Non-invasive estimation of hepatic blood perfusion from H(2) (15)O PET images using tissue-derived arterial and portal input functions

The liver is perfused through the portal vein and the hepatic artery. When its perfusion is assessed using PET and 15O-labeled water (H2 15O), calculations require a dual blood input function (DIF), i.e., arterial and portal blood activity curves. The former can be generally obtained invasively, but blood withdrawal from the portal vein is not feasible in humans. The aim of the present study was to develop a new technique to estimate quantitative liver perfusion from H2 15O-PET images with a completely noninvasive approach.

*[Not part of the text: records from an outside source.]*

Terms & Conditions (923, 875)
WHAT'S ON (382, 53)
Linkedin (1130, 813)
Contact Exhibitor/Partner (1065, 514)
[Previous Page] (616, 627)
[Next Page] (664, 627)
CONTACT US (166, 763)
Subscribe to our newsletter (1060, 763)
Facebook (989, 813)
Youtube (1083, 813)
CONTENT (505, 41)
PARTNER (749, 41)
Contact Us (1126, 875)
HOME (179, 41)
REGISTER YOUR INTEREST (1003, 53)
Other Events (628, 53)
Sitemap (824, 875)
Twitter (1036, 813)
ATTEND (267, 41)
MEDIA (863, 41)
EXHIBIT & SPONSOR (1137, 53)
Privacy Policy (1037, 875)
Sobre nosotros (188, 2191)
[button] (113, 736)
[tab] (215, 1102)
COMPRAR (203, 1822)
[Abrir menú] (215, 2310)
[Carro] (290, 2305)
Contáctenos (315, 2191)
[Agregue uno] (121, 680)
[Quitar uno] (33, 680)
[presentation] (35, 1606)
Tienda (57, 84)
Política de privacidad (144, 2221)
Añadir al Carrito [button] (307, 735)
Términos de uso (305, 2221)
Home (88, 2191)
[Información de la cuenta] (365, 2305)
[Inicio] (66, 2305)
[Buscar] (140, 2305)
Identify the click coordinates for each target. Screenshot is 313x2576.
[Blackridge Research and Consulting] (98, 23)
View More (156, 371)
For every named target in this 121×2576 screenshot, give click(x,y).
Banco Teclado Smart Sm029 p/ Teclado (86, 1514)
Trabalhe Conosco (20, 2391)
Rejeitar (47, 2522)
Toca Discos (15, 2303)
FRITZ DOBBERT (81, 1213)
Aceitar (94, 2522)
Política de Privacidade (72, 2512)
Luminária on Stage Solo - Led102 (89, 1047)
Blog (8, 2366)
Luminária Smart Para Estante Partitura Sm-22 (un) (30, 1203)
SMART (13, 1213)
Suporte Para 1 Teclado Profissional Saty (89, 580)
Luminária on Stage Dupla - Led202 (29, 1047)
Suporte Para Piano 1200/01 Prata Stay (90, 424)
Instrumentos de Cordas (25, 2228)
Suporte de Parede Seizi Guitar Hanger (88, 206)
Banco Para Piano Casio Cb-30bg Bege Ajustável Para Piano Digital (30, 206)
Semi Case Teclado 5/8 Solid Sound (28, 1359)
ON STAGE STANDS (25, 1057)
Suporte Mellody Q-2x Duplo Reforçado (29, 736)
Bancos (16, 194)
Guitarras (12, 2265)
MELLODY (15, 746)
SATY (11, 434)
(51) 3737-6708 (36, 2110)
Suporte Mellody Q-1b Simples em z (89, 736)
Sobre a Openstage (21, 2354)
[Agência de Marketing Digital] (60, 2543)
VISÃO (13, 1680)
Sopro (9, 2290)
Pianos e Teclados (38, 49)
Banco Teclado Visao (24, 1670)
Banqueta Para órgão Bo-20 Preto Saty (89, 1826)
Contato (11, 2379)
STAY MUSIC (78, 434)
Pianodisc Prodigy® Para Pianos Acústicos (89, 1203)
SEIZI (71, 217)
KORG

We studied normal pigs (n=14), in which arterial and portal blood tracer concentrations and Doppler ultrasonography flow rates were determined invasively to serve as reference measurements. Our technique consisted of using model DIF to create tissue model function, and the latter to simultaneously fit multiple liver time-activity curves from images. The parameters obtained reproduced the DIF. Simulation studies were performed to examine the magnitude of potential biases in the flow values, and to optimize the extraction of multiple tissue curves from the image. The simulation showed the error associated with assumed parameters was <10%, and the optimal number of tissue curves was between 10 and 20. The estimated DIFs were well reproduced against the measured ones. In addition, the calculated liver perfusion values were not different between the methods and showed a tight correlation (r=0.90). In conclusion, our results demonstrate DIF can be estimated directly from tissue curves obtained through H2 15O-PET imaging. This suggests the possibility to enable completely noninvasive technique to assess liver perfusion in patho-physiological studies.